5. Ask them about their failures.
Lewis suggests making it a dinnertime tradition to instill the idea that risk-taking and failure are a normal part of your children’s development. “Ask: ‘What kind of risks did you take today? How did you fail? What did you learn from it?'”
6. Don’t jump in to solve problems too quickly.
It can take some self-discipline to say, “What are you forgetting this morning? Have you looked at your list?” as your child heads for the door, rather than “Here–you forgot your lunch.” But every time you let a child make a mistake and then find his or her own solution, the more you are setting that child up for success down the road, Lewis says.
The same applies to more serious failures, such as getting a D. A grade like that obviously means something needs to change, but there’s a difference between correcting a problem and treating it like a crisis, Lewis says.
“If we take it on as our problem, they’ll never take it on as theirs,” she continues. “We can save them from getting a D by nagging them to do their homework all the time until they graduate, but then they won’t have taken ownership of it.”

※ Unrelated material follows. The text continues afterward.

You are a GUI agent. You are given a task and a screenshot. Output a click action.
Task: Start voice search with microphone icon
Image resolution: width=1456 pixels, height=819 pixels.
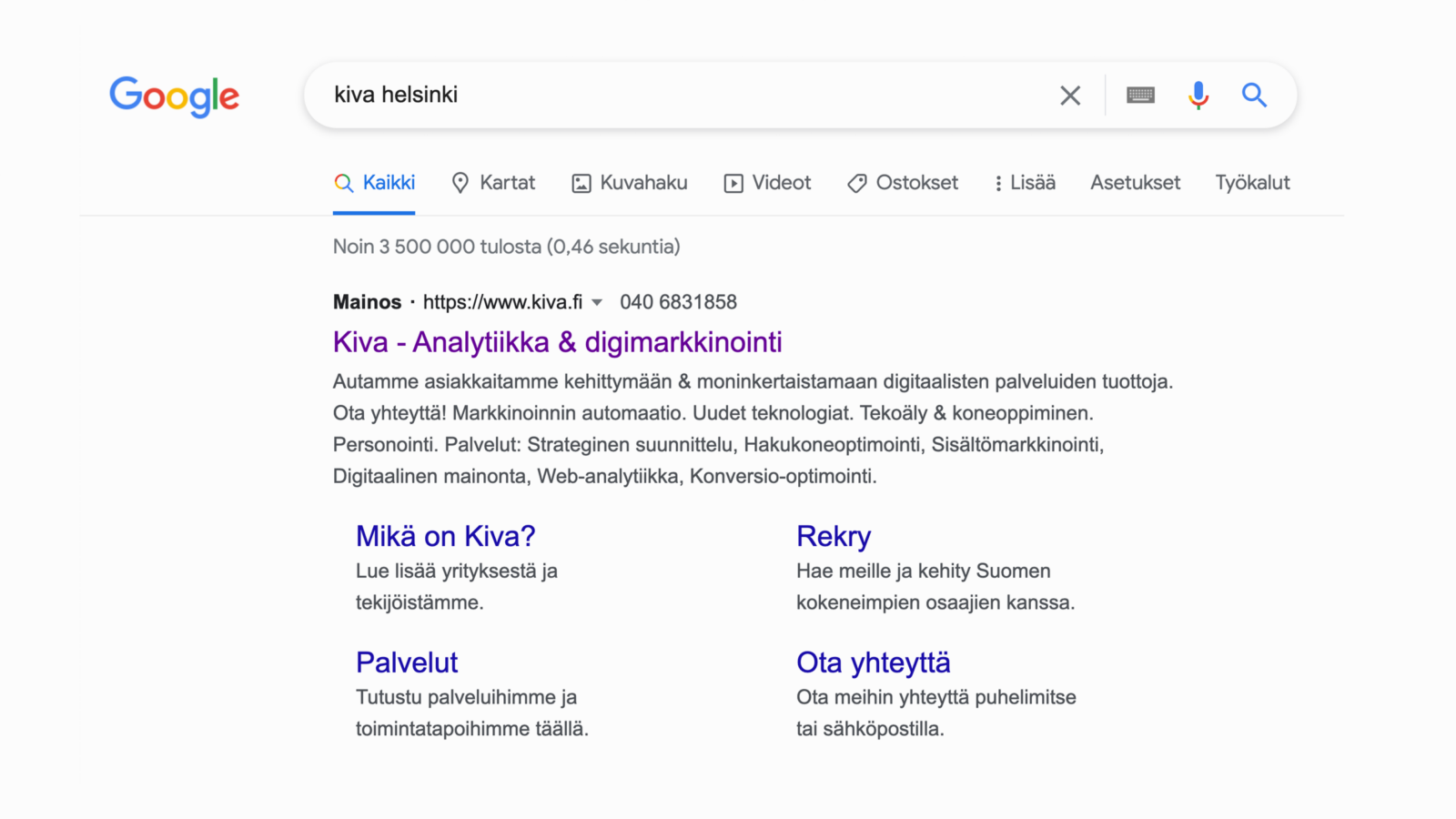point(1198,96)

Don’t worry that if you don’t treat a bad grade like it’s the end of the world, your child won’t care about it, she adds. “They’re already embarrassed by their teachers’ disappointment,” Lewis says. “Plus, their peers all know about it, because kids always share their grades. No one wants to get a D.”
7. Acknowledge your own failures.
One powerful way to teach kids how to deal with failure is to model that behavior yourself. So if you lose your temper, or forget to sign a school form or pick up something that they needed, acknowledge that you made a mistake, apologize, and do what you can to make amends, Lewis advises. “So often we want kids to be responsible for their actions when we’re not willing to do that ourselves,” she says.
8. Think 20 years in the future.
“Kids develop at the pace they develop and there’s only so much we can do to goose it along,” Lewis says. “So accept that it’s a very long path and try to parent from a place that’s 20 years from now.” She asks, in 20 years, will it matter more that your child got an A on a test, or learned the value of hard work? “When you’re parenting with that very long-term horizon, you’re going to make the right choices.”